• Passage:
· · · · ·
Skip to main content
Version: 0.32 (Latest)

Advanced Scenarios

Advanced use cases, partition functions, and troubleshooting examples.

SQL Server Partition Functions

Use SQL Server partition functions for efficient parallel exports.

Using Partition Function with DataDriven

Leverage existing partition functions to distribute work:

.\FastBCP.exe `
--connectiontype "mssql" `
--server "localhost" `
--database "tpch10_collation_bin2" `
--trusted `
--sourceschema "dbo" `
--sourcetable "orders_part" `
--directory "D:\temp" `
--fileoutput "orders_partitioned.csv" `
--decimalseparator "." `
--delimiter "|" `
--dateformat "yyyy-MM-dd HH:mm:ss" `
--encoding "UTF-8" `
--parallelmethod "DataDriven" `
--distributekeycolumn "`$partition.PF_DATE(o_orderdate)" `
--paralleldegree 10 `
--merge "False"
Partition Function Syntax

Use `$partition.FunctionName(ColumnName) to reference a partition function. The backtick escapes the dollar sign in PowerShell.

Date-based Partitioning

Partition by date ranges for time-series data using database partitions:

.\FastBCP.exe `
--connectiontype "mssql" `
--server "localhost" `
--database "TimeSeriesDB" `
--trusted `
--sourceschema "dbo" `
--sourcetable "SensorReadings" `
--directory "C:\temp" `
--fileoutput "sensor_readings.parquet" `
--parallelmethod "DataDriven" `
--distributekeycolumn "`$partition.PF_Monthly(reading_date)" `
--paralleldegree 12 `
--merge "False"

Partition by date ranges for time-series data using Timepartition FastBCP parallelmethod :

.\FastBCP.exe `
--connectiontype "mssql" `
--server "localhost" `
--database "TimeSeriesDB" `
--trusted `
--sourceschema "dbo" `
--sourcetable "SensorReadings" `
--directory "s3://mycorpexportbucket/raw/TimeSeriesDB/SensorReadings/" `
--fileoutput "sensor_readings.parquet" `
--cloudprofile "mycorps3profile" `
--parallelmethod "Timepartition" `
--distributekeycolumn "(reading_date,year,month,day)" `
--paralleldegree 12 `
--merge "False"
· · · · ·
• Given information:
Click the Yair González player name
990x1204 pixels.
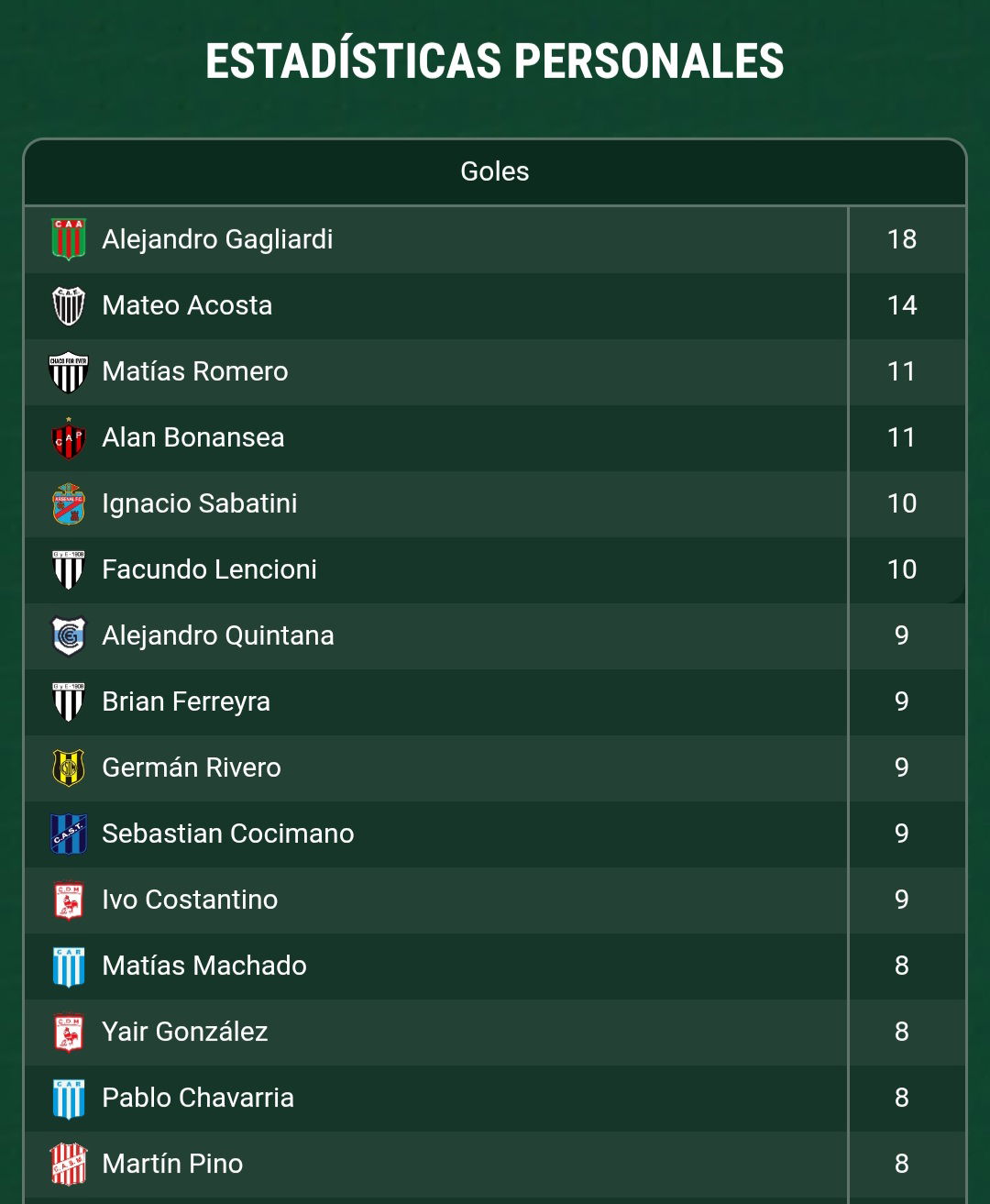[185, 1032]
· · · · ·
• Things to do:
a: In the FastBCP advanced scenarios page above, what does the backtick before the dollar sign do?
b: Write the next part of the FastBCP advanced scenarios page, starting right after its final command.

• Exercise responses:
a: It escapes the dollar sign in PowerShell.

b:
This technic will produce one file per day inside a directory structure (local or cloud) as a Hive partitionning directory : /year=2026/month=11/day=11/sensor_readings.parquet

You can after a full export use a query to filter your data and overwrite files that was already generated on the overlaping period.

.\FastBCP.exe `
--connectiontype "mssql" `
--server "localhost" `
--database "TimeSeriesDB" `
--trusted `
--sourceschema "dbo" `
--sourcetable "SensorReadings_Part" `
--query "SELECT * FROM dbo.SensorReadings_Part WHERE reading_date >= CAST(GETDATE() - 10 AS DATE)" `
--directory "s3://mycorpexportbucket/raw/TimeSeriesDB/SensorReadings/" `
--fileoutput "sensor_readings.parquet" `
--cloudprofile "mycorps3profile" `
--parallelmethod "Timepartition" `
--distributekeycolumn "(reading_date,year,month,day)" `
--paralleldegree 10 `
--merge "False"

Complex Queries

Multi-table Joins

Export data with a query with joins:

.\FastBCP.exe `
--connectiontype "mssql" `
--server "localhost" `
--database "SalesDB" `
--trusted `
--query "SELECT o.order_id, o.order_date, c.customer_name, od.product_id, od.quantity, od.unit_price FROM orders o INNER JOIN customers c ON o.customer_id = c.customer_id INNER JOIN order_details od ON o.order_id = od.order_id WHERE o.order_date >= '2024-01-01'" `
--directory "C:\temp" `
--fileoutput "sales_detail.csv" `
--decimalseparator "." `
--delimiter "|" `
--dateformat "yyyy-MM-dd HH:mm:ss" `
--encoding "UTF-8" `
--parallelmethod "Ntile" `
--distributekeycolumn "o.order_id" `
--paralleldegree 8 `
--merge "False"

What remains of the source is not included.